Until last August, he had been in charge of warehouse lending at Southwest Securities FSB, Dallas, a publicly traded institution. (Despite the similar names, the two institutions are not related in any way.)

Southwest Securities actually began de-emphasizing warehouse lending late last year when the bank ran into capital problems due to larger-than-expected losses on its commercial real estate portfolio. Its warehouse unit was profitable, but still, the bank needed to shrink quickly, so warehouse lines were trimmed down and customers were let go.

Frase left the company and began working as a consultant for awhile before being hired by the Fort Worth bank.

As this edition of National Mortgage News went to press, Southwest was on the verge of making its first warehouse line. “It's going to happen very soon,” Frase said. “Maybe in a few weeks.”

But the bank isn't exactly going after the typical warehouse customer base, which targets nonbank mortgage firms. According to Frase, who serves as a senior vice president at the $900 million community bank, its target audience is what he calls “emerging” or “mini-correspondents.”

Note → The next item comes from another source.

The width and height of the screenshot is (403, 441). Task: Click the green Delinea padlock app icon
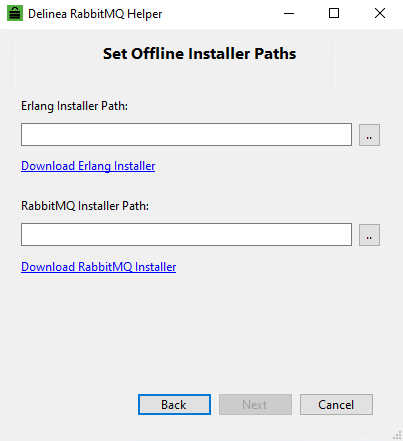pos(15,13)
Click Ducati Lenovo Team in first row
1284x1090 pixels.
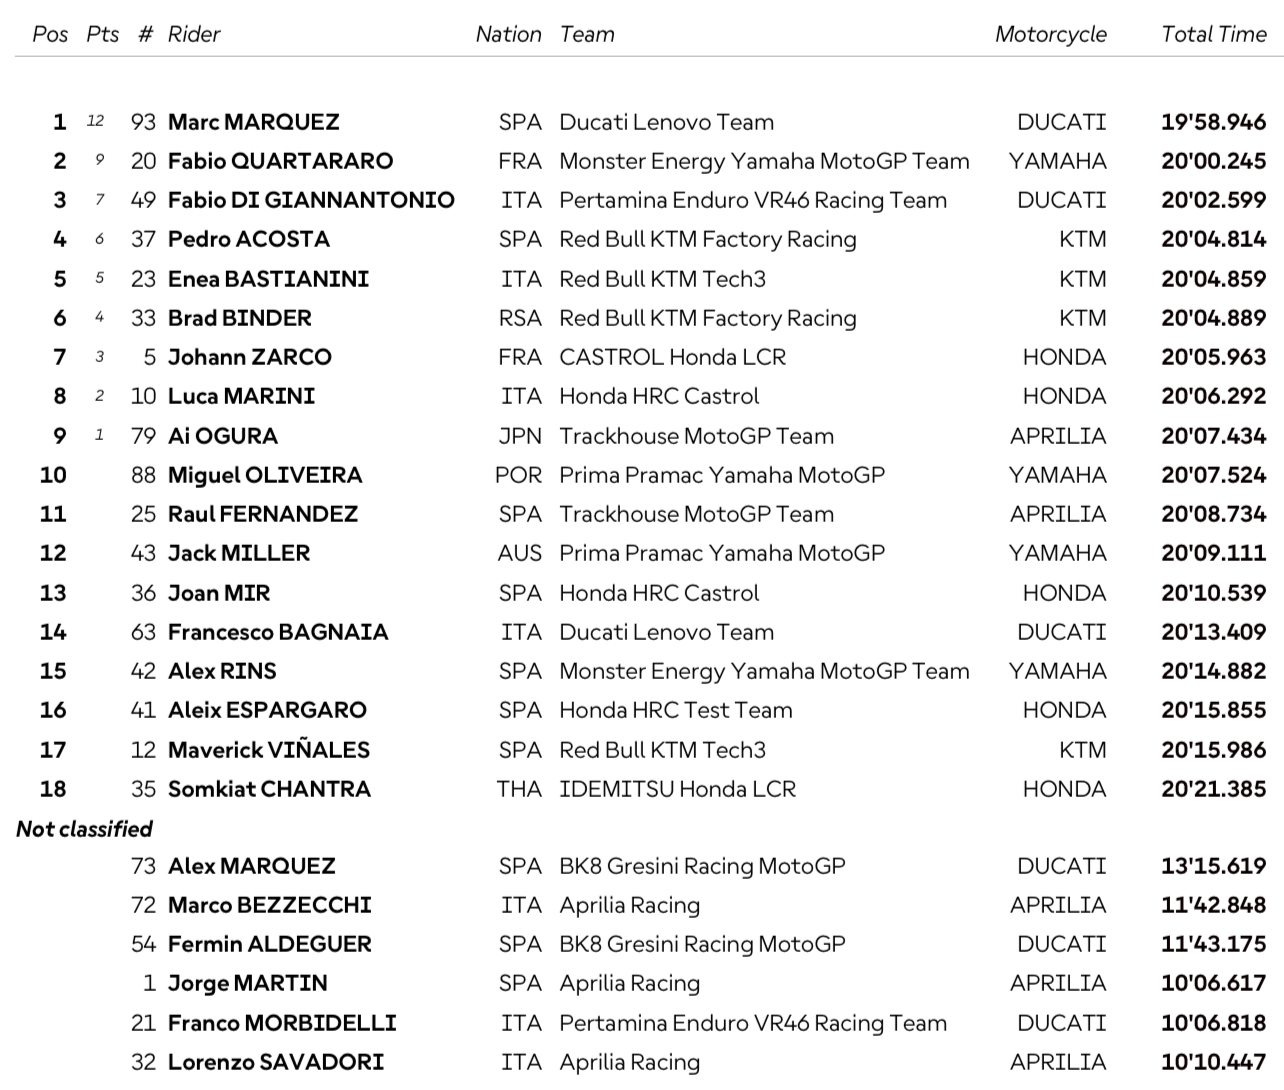(666, 122)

In general, these are small brokerage firms that have takeouts already lined up with third-party secondary market investors. “The minimum capital size they need to bank with us is $50,000,” Frase explained. “We'll be looking to that investor takeout.”

Overall, he estimates that his customer base will have net worth positions ranging from $100,000 to $150,000.

Initially, Frase and his chief credit manager, Jason Gillespie, will focus on mini-correspondents based in Texas.

“These are companies that employ four to five or so people,” he said. “Right now, this is a market that no one is serving much. We think this business has room to grow.”